>> START DATASET RECORDS
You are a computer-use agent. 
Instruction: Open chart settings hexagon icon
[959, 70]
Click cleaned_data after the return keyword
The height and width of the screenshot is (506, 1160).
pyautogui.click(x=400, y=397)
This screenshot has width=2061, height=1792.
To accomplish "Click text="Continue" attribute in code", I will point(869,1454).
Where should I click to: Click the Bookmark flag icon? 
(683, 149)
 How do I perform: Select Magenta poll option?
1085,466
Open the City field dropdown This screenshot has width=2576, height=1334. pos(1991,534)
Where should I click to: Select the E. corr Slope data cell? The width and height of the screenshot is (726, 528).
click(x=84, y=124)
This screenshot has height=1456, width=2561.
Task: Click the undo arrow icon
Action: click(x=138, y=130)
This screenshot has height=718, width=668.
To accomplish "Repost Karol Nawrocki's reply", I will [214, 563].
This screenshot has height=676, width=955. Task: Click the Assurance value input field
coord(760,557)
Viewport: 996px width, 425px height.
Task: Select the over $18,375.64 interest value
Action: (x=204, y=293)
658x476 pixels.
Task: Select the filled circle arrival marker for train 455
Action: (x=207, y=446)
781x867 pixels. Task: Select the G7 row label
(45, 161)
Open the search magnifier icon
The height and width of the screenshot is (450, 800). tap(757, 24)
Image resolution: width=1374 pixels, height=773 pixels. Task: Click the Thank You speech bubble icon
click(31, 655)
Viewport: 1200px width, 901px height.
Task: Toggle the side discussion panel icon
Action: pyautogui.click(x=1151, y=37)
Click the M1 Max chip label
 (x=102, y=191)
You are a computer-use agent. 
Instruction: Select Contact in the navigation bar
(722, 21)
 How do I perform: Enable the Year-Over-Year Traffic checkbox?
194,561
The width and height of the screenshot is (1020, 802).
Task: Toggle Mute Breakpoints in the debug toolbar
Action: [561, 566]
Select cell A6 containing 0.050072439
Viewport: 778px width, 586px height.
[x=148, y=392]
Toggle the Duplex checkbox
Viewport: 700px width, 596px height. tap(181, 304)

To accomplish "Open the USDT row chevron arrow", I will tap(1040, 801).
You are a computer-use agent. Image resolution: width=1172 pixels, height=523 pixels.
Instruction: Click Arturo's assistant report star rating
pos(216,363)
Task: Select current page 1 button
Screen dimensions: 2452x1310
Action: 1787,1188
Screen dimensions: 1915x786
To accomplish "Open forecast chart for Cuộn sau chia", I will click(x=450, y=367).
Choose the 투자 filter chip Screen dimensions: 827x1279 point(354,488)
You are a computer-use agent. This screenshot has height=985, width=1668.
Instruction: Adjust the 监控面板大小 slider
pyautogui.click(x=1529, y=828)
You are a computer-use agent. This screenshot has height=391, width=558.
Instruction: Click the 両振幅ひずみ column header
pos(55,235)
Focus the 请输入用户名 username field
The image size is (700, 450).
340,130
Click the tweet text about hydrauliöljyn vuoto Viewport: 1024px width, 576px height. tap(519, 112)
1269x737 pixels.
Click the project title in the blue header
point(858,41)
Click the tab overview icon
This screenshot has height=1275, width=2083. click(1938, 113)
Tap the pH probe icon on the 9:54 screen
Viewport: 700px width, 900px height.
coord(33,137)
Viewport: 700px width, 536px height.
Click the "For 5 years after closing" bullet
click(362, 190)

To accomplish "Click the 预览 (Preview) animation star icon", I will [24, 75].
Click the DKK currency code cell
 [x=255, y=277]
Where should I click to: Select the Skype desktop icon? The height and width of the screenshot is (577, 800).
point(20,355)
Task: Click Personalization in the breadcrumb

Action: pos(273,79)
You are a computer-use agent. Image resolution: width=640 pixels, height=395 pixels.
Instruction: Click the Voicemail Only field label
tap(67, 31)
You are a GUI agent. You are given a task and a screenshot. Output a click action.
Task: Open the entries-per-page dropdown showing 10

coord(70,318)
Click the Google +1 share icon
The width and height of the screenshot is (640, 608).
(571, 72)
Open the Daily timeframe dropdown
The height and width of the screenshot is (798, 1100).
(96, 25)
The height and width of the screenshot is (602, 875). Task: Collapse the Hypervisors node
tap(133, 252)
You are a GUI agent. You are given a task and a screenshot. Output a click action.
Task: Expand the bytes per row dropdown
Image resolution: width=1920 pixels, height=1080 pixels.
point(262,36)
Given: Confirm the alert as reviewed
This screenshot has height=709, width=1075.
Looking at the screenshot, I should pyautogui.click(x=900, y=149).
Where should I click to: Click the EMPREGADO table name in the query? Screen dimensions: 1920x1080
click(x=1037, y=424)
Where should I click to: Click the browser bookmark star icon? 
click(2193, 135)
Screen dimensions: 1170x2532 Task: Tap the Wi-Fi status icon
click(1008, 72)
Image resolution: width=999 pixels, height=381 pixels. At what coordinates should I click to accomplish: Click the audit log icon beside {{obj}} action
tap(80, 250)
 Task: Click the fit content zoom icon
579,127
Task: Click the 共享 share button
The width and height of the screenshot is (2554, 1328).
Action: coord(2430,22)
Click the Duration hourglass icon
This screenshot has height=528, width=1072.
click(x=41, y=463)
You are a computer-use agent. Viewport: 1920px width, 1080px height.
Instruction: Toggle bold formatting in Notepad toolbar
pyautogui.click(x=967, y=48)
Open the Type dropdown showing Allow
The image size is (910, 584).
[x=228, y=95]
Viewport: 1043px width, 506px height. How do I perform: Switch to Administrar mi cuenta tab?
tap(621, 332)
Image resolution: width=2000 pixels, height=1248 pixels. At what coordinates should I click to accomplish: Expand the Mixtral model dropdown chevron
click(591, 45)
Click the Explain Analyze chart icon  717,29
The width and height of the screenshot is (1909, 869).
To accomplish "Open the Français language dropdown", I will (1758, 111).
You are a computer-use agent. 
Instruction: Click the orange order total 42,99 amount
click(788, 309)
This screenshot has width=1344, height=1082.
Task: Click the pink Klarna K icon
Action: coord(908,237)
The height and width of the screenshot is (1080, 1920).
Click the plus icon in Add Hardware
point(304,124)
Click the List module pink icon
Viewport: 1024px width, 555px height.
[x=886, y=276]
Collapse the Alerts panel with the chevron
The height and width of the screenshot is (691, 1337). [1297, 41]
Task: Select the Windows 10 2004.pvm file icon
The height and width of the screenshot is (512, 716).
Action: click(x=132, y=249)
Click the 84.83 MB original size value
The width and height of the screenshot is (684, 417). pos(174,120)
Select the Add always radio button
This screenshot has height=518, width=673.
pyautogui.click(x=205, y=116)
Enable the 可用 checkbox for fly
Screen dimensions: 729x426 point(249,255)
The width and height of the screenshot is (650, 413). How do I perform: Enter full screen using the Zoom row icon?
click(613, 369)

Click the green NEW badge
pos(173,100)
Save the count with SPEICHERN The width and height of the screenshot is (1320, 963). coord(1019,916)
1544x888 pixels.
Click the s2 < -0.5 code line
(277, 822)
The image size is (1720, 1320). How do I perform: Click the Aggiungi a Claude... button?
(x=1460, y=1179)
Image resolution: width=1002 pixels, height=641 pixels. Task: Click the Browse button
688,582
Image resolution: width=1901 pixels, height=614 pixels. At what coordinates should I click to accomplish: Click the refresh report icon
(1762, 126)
>> END DATASET RECORDS
- [PROMPT]: Reproduce the lines of the data above without any changes, beginning at the line containing "Click cleaned_data after the return keyword" and ending after the line containing "will tap(1040, 801).".

- [RESPONSE]:
Click cleaned_data after the return keyword
The height and width of the screenshot is (506, 1160).
pyautogui.click(x=400, y=397)
This screenshot has width=2061, height=1792.
To accomplish "Click text="Continue" attribute in code", I will point(869,1454).
Where should I click to: Click the Bookmark flag icon? 
(683, 149)
 How do I perform: Select Magenta poll option?
1085,466
Open the City field dropdown This screenshot has width=2576, height=1334. pos(1991,534)
Where should I click to: Select the E. corr Slope data cell? The width and height of the screenshot is (726, 528).
click(x=84, y=124)
This screenshot has height=1456, width=2561.
Task: Click the undo arrow icon
Action: click(x=138, y=130)
This screenshot has height=718, width=668.
To accomplish "Repost Karol Nawrocki's reply", I will [214, 563].
This screenshot has height=676, width=955. Task: Click the Assurance value input field
coord(760,557)
Viewport: 996px width, 425px height.
Task: Select the over $18,375.64 interest value
Action: (x=204, y=293)
658x476 pixels.
Task: Select the filled circle arrival marker for train 455
Action: (x=207, y=446)
781x867 pixels. Task: Select the G7 row label
(45, 161)
Open the search magnifier icon
The height and width of the screenshot is (450, 800). tap(757, 24)
Image resolution: width=1374 pixels, height=773 pixels. Task: Click the Thank You speech bubble icon
click(31, 655)
Viewport: 1200px width, 901px height.
Task: Toggle the side discussion panel icon
Action: pyautogui.click(x=1151, y=37)
Click the M1 Max chip label
 (x=102, y=191)
You are a computer-use agent. 
Instruction: Select Contact in the navigation bar
(722, 21)
 How do I perform: Enable the Year-Over-Year Traffic checkbox?
194,561
The width and height of the screenshot is (1020, 802).
Task: Toggle Mute Breakpoints in the debug toolbar
Action: [561, 566]
Select cell A6 containing 0.050072439
Viewport: 778px width, 586px height.
[x=148, y=392]
Toggle the Duplex checkbox
Viewport: 700px width, 596px height. tap(181, 304)

To accomplish "Open the USDT row chevron arrow", I will tap(1040, 801).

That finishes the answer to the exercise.